> PASSAGE SHOWN:
+ + +

# Dog or God



## escorial (Aug 11, 2013)

Hi, Dad..!
Hi, Nana and Grandad..!
Hi, Uncle John..!
Hi..to you all..!
Hi, there old fella..?


----------



## Vitaly Ana (Aug 11, 2013)

Hmmm, who is this old fella?

Is that the Dog/God you are referring to?

Thanks for posting!


----------



## VICE (Aug 12, 2013)

escorial said:


> Hi, Dad..!
> Hi, Nana and Grandad..!
> Hi, Uncle John..!
> Hi..to you all..!
> Hi, there old fella..?


Wittily written, I assume you are the dog and God is the old fella?
I interpret it as a matter of sides which these people you mentioned needs to choose; either the dog or God.

I like the gradual inclusion from personal to communal and then the sudden abrupt end with a singular old fella.
This helps to establish the position of Nana as someone in the immediate family, probably a sister or a daughter.
This also emphasis the intention of the writer to point out to the readers that the old fella is certainly not human.

Very well done.
I really like the deep meaning elaborated despite this being a short poem.


----------



## Bloggsworth (Aug 12, 2013)

Rather depends on whether one is dyslexic...


----------



## dannyboy (Aug 12, 2013)

like God and Dog has never been thought of before.


----------



## escorial (Aug 12, 2013)

Thanks peeps...I always start of with the intention to go further, add more but I like the simplicity of it all.


----------



## escorial (Aug 12, 2013)

dannyboy said:


> like God and Dog has never been thought of before.


..what subject has never been covered?


----------



## dannyboy (Aug 12, 2013)

Not the topic though just that GOD and DOG are the same backwards/forwards.


----------



## jack2 (Aug 12, 2013)

Escorial.,
I read your undeveloped poem as one in which you rank your dog as a family member worthy of a fond greeting. And only in the English language would "dog" read "God," if spelled backward.  
Jack


----------



## escorial (Aug 12, 2013)

I read that there are 40 references to dogs in the bible...J2


----------



## Pandora (Nov 6, 2013)

I never read this one escorial, I like it and I read as meeting all your past loved ones on the other side then
at the same time wondering if old fella will be there as well, having been a love in your earthly life. 
I think, though don't know, that in religion dogs would not be in our afterlife . . . ? you mention the Bible.

I must separate myself from this thought, I must feel my doggie and kitty loves again. I will be greatly
disappointed if that much love is lost.

I always enjoy your simplicity and the deep thought behind, thank you.


----------



## escorial (Nov 6, 2013)

pandora....I believe animals have souls and if my old dogs not there then I will leave....i see him in my dreams


----------



## Kevin (Nov 6, 2013)

> ...that in religion dogs would not be in our afterlife...

+ + +

> MATERIAL PROVIDED:
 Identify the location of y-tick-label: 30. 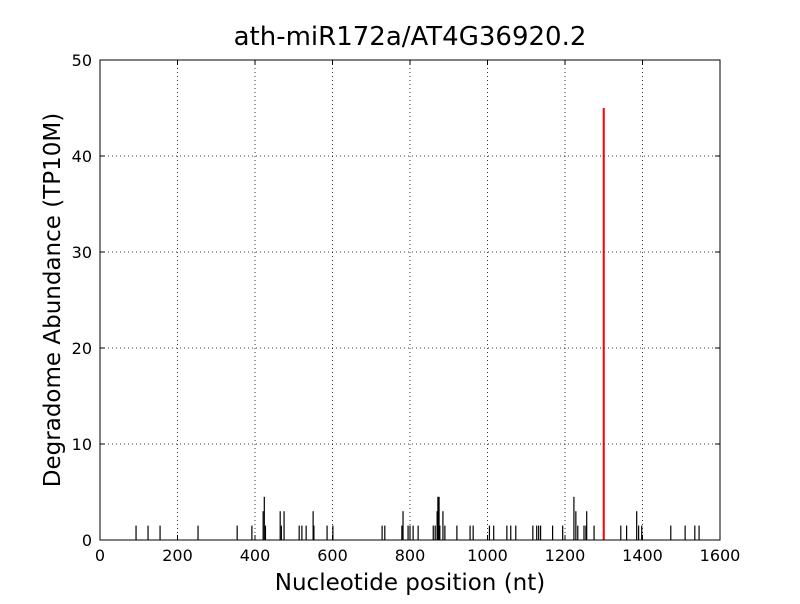
(82, 252).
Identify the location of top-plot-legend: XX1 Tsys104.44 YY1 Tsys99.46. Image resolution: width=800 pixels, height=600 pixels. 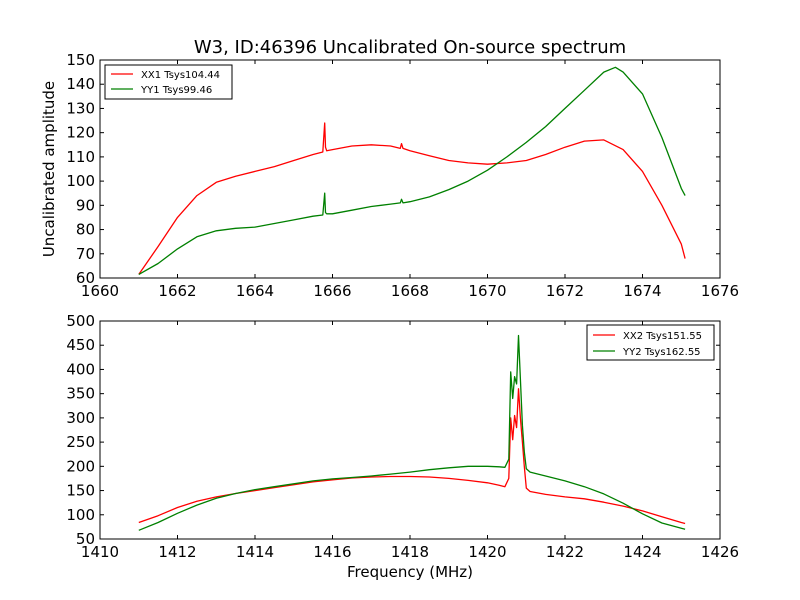
(168, 82).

+ + +

> REQUIRED WORK:
**a)** Do these statements agree with the Dog or God thread? Answer yes or no for each, and quote the words from the thread that decide it. (i) Bloggsworth says the reading depends on whether one is dyslexic. (ii) escorial says the goal is always to keep the poem short and never to add more. (iii) jack2 says only in English would "dog" read "God" when spelled backward.
**b)** Summarize the Dog or God thread in three sentences.
**c)** Carry on the Dog or God thread from the point where it stops.
None of the lines are needed here.

> ANSWERS PROVIDED:
**a)**
(i) Yes: "Rather depends on whether one is dyslexic..."
(ii) No: "I always start of with the intention to go further, add more but I like the simplicity of it all."
(iii) Yes: "And only in the English language would "dog" read "God," if spelled backward."

**b)** escorial posts a short poem of greetings to Dad, Nana and Grandad, Uncle John and everyone, ending with "Hi, there old fella..?" VICE praises its deep meaning despite its shortness, dannyboy points out that GOD and DOG are the same backwards and forwards, and jack2 reads it as ranking the dog as a family member. Pandora reads it as meeting past loved ones on the other side while wondering whether the old fella will be there too, and escorial answers with a belief that animals have souls.

**c)**
 Animals with souls....There is some idea that the soul is actually contained in the blood, hence the practice (requirement) of draining it before consumption.



> see him in my dreams


 Seen them there many times, myself.


----------



## escorial (Nov 6, 2013)

..when i was homless he was my strength


----------



## Pandora (Nov 6, 2013)

oh my goodness escorial,  "the eyes the window to our souls" so precious, curly tail boy.
 My Jakey was a curly tail boy. I agree and I believe as well.

I have never heard that idea Kevin, souls and blood connection. I like that belief. I feel I've learned the most about
unconditional love from the animals I have known. Each unique, in personality and love.

And yes often I dream of my doggies past, that is a good dream.


----------



## John_O (Nov 6, 2013)

escorial said:


> pandora....I believe animals have souls and if my old dogs not there then I will leave....i see him in my dreams



I have no doubt! Also have no doubt we will see them again one day.  Gen. 1:20: "And God said, Let the waters bring forth abundantly the moving creature that hath _"life"_ The word "life" in the original Herbrew language is  Nephesh  ... which translated means --soul!!


----------



## escorial (Nov 6, 2013)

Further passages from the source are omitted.